Initially an Afghan war supporter, vanden Heuvel and Nation writers then backed humanitarian intervention to make the country and region "secure" and "stable." Yet after WikiLeaks revelations, she showed unease in her July 29 editorial (published on July 27 in her weekly Washington Post column) titled, "Could WikiLeaks Offer a Way Out of War," saying:
"The war in Afghanistan just got a little foggier - or a little more transparent - depending on how you choose to see" the WikiLeaks dump, quoting a London Guardian editorial "show(ing) a conflict that is brutally messy, confused and immediate," neither she nor the editorial writer exposing the conflict's lawlessness, mindless slaughter, daily war crimes, and shocking atrocities, including torture in America's offshore gulag. Instead, she quotes The New York Times saying:
"The documents illuminate the extraordinary difficulty of what the United States and its allies have undertaken in a way that other accounts have not," responding only that "Perhaps a new take on an old war is just what we need to extract ourselves from another quagmire. (We've seen) enough to know that (Obama's) strategy cannot work, and enough to understand that the cost of continuing the war far outstrip any conceivable benefits."

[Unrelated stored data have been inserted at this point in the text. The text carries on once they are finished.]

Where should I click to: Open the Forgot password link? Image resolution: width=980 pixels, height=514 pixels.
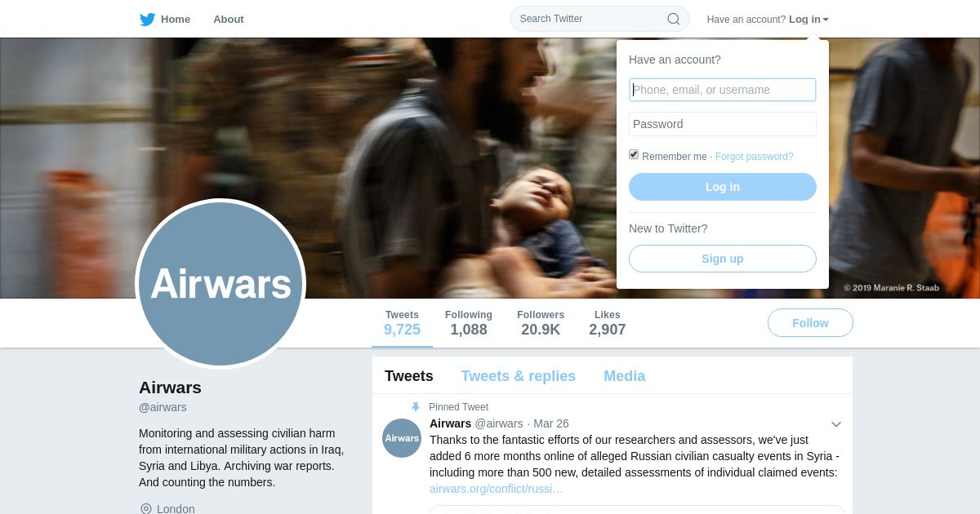coord(754,157)
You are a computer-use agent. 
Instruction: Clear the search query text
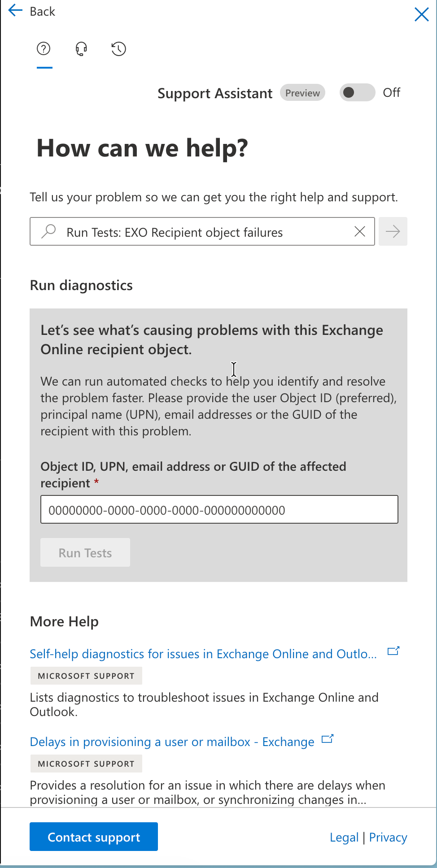[359, 231]
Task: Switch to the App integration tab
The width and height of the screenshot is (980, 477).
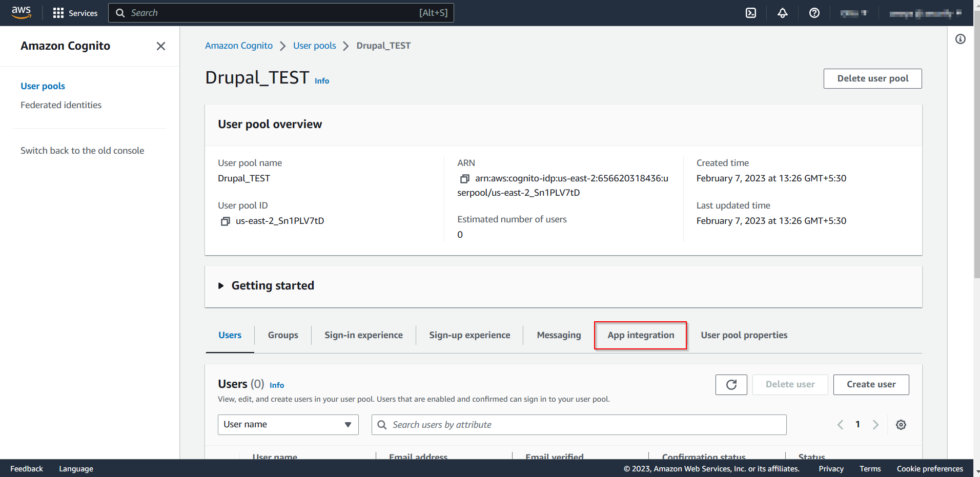Action: 641,335
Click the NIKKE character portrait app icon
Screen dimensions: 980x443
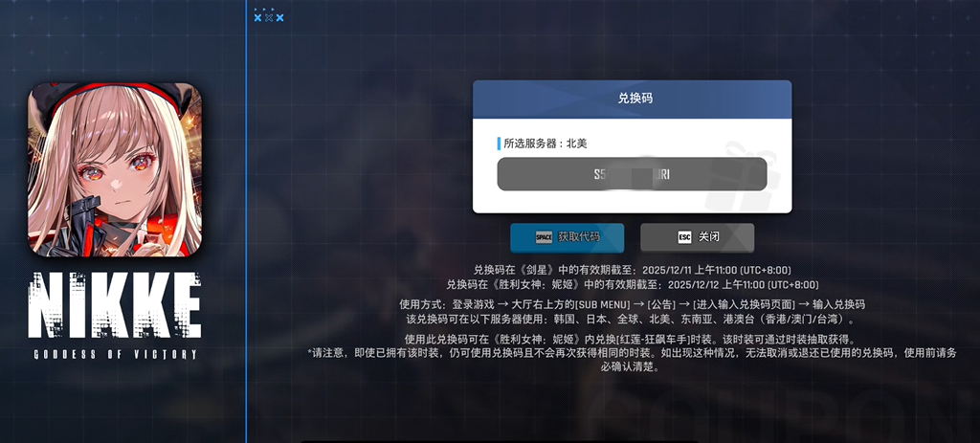(115, 169)
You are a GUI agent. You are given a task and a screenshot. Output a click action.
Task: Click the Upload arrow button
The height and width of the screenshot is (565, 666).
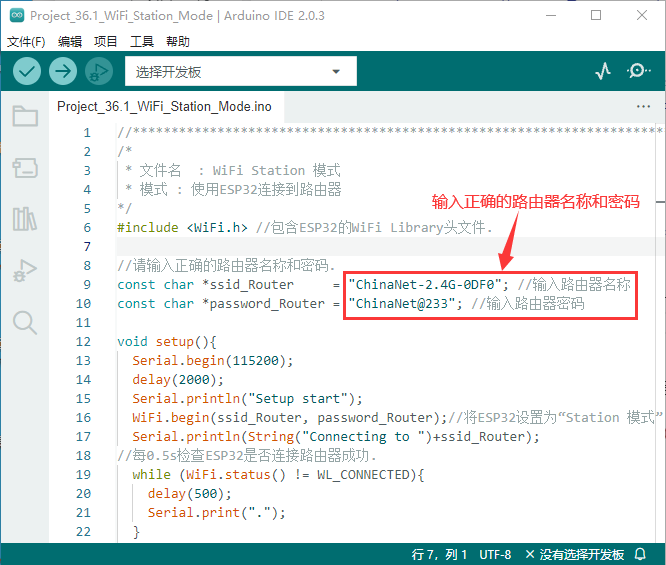pos(63,71)
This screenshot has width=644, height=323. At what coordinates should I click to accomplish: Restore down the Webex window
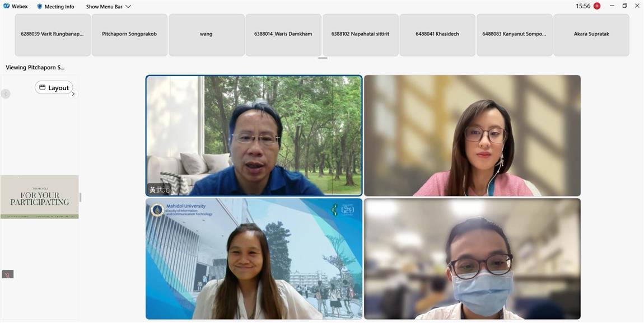pyautogui.click(x=625, y=6)
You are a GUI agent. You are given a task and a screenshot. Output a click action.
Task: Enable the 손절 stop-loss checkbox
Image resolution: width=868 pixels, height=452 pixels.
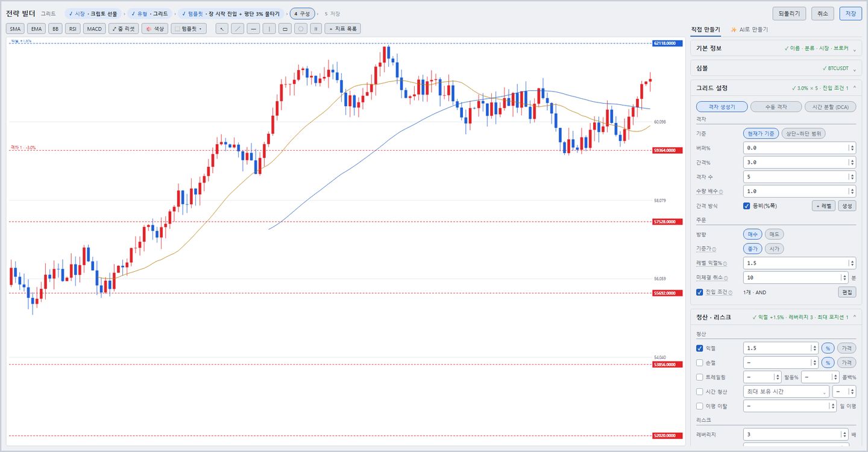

"Benefits?" Only for imperial pillagers, criminal politicians, media hacks, and war profiteers, none for beleaguered Afghans and cheated Americans, lied to and denied vital services when they most need them - she and the editorial expressing no moral outrage, no sympathy for massive suffering, and no concern for the truth, just support for winnable wars, not ones that "cannot work."
In response to Obama's Nobel Peace Prize award, vanden Heuvel was effusive in her October 11, 2009 article titled, "The Burden & The Nobel," calling it "an ingenious leap of faith - the endorsement of the hope and the promise represented by America's new President....I think those who argue that the Prize is cheapened are just plain silly. The Prize doesn't go to only those who succeeded in their efforts, nor is it a lifetime achievement award. Instead, it is often and wisely given to endorse and encourage those who are working to bring about a better and more peaceful world."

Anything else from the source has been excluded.